── READING TEXT ──

The load average breaks down CPU resource consumption over three specified timepoints: 45, 15, and 5 min. These percentages denote the amount of CPU resources demanded by active processes. For example, a load average of 0.5 means that an average of 50% CPU resources were consumed for the specified time period.

With modern machines, each load average should be divided by the number of CPU cores, e.g., a load average of 2.0 for a dual-core system indicates 100% CPU resource consumption. It is possible for normalized load averages to exceed 1.0 for brief periods, but prolonged over-utilization may suggest problems. Load averages may be viewed in the terminal by running either w, top, or uptime.

Jobs, or terminal commands, may be run in the foreground or background. Foreground jobs may be suspended with CTRL+Z or terminated with CTRL+C. Suffixing a command with & causes it to be executed in the background. Alternatively, the bg and fg commands can push jobs to the background or foreground, respectively.

# view active background jobs
jobs

The ps command prints information about current running processes:

# display all processes running under current shell
ps
# include PPID
ps -f
# include full system detail
ps -ef
# show one line of information for every thread
ps -elf
# display as tree diagram to show process lineage
pstree

In addition to printing load averages, the top command presents a real-time system monitor of all processes, listed in order of CPU resource consumption. The list constantly updates until the user quits with q. Other interactive options for top include:

t

Show or hide summary

m

Show or hide memory

A

Sort list by highest resource consumers

r

Renice specific process

k

Kill specific process

f

Enter configuration utility

Various commands exist to manage future program execution and suspend currently active processes:

# schedule non-interactive process to execute in 10 minutes
at now + 10 minutes
# issue command to be executed, then press CTRL-D to exit at config
command arguments
# sleep active program for 10 seconds
sleep 10s

In the Linux, the root directory, denoted by /, represents the beginning of the filesystem hierarchy. There are many types of filesystems, which often differ across operating systems, but the most common belong to the journaling variety: ext4, xfs, btrfs, jfs. It is often the case that an OS will have several different filesystems, each stored on a particular disk partition. Important programs to run the system are isolated on the root partition. Each partition has to be mounted on the filesystem tree to be accessible by the user. Examples of common mount points, which appear as empty directories, include /, /home, and /var.

───

TO DO »
[1] In the Linux text, which key does the user press to quit the top command?
[2] Please write the next part of the Linux text, starting right after its last sentence.
The lines that follow have nothing to do with the Linux text.

── INFORMATION SHOWN ──

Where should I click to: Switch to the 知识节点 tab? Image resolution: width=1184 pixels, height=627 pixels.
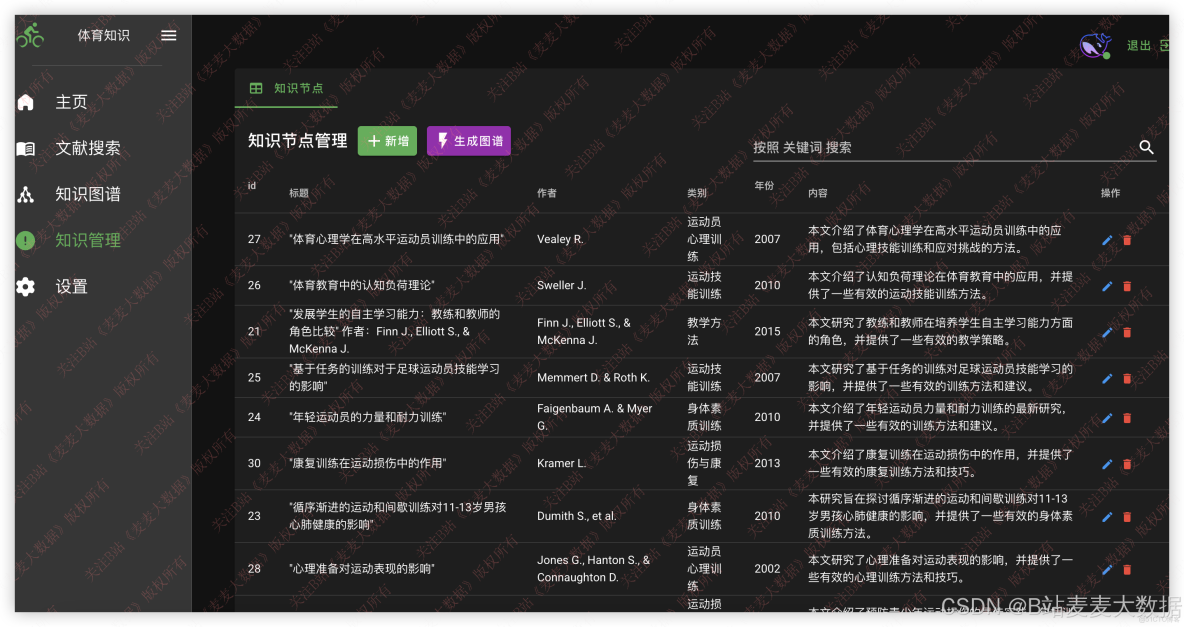[287, 88]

───

RESPONSES BY TASK »
[1] q

[2]
Partitions can be mounted through a graphical utility, such as gparted, or the command line with the device node and mount point as the arguments:

# mount the filesystem at device node /dev/sda5 into the main filesystem tree at mount point /home
sudo mount /dev/sda5 /home
# unmount the partition
sudo umount /home
# show all mounted filesystems
mount

Filesystems and data can also be shared across machines through networks. Networks, accessible over the internet, allow grouping of lower-level filesystems into a more universal framework, e.g., the Network Filesystem (NFS). For all intensive purposes, NFS can be treated as an other filesystem on the client or server side.

Each user has a home directory listed under /home. The /root directory is simply the home of the root user (aka superuser or system administrator). The /bin directory contains executable binaries needed to boot the system as well as ubiquitous user commands, such as cat, cp, ls, etc. Though similar, /sbin stores executables for system administration, such as ip.

Non-essential commands are stored under /usr/bin and /usr/sbin, which was initially done to allow mounting of the user filesystem at a later stage in the OS startup. However, this practice is mostly considered obselete and, as such, most modern Linux distros symbolically link /usr/bin with /bin and /usr/sbin with /sbin, i.e., for all intensive purposes, there are no distinctions between these directory groupings.

The /proc filesystem contains virtual files—files that only exist in memory—that track dynamic kernel data, including information about mounted devices, hardware configurations, CPU, etc. This directory is considered a pseudo filesystem because it occupies no permanent space in storage.

The /dev directory becomes populated with device nodes as devices, e.g., printers, are connected to the computer. Similarly, /var is a dynamic directory of sorts as it contains files that are expected to change in size, e.g., system log files (/var/log), packages and database files (/var/lib), and temporary files (/var/tmp).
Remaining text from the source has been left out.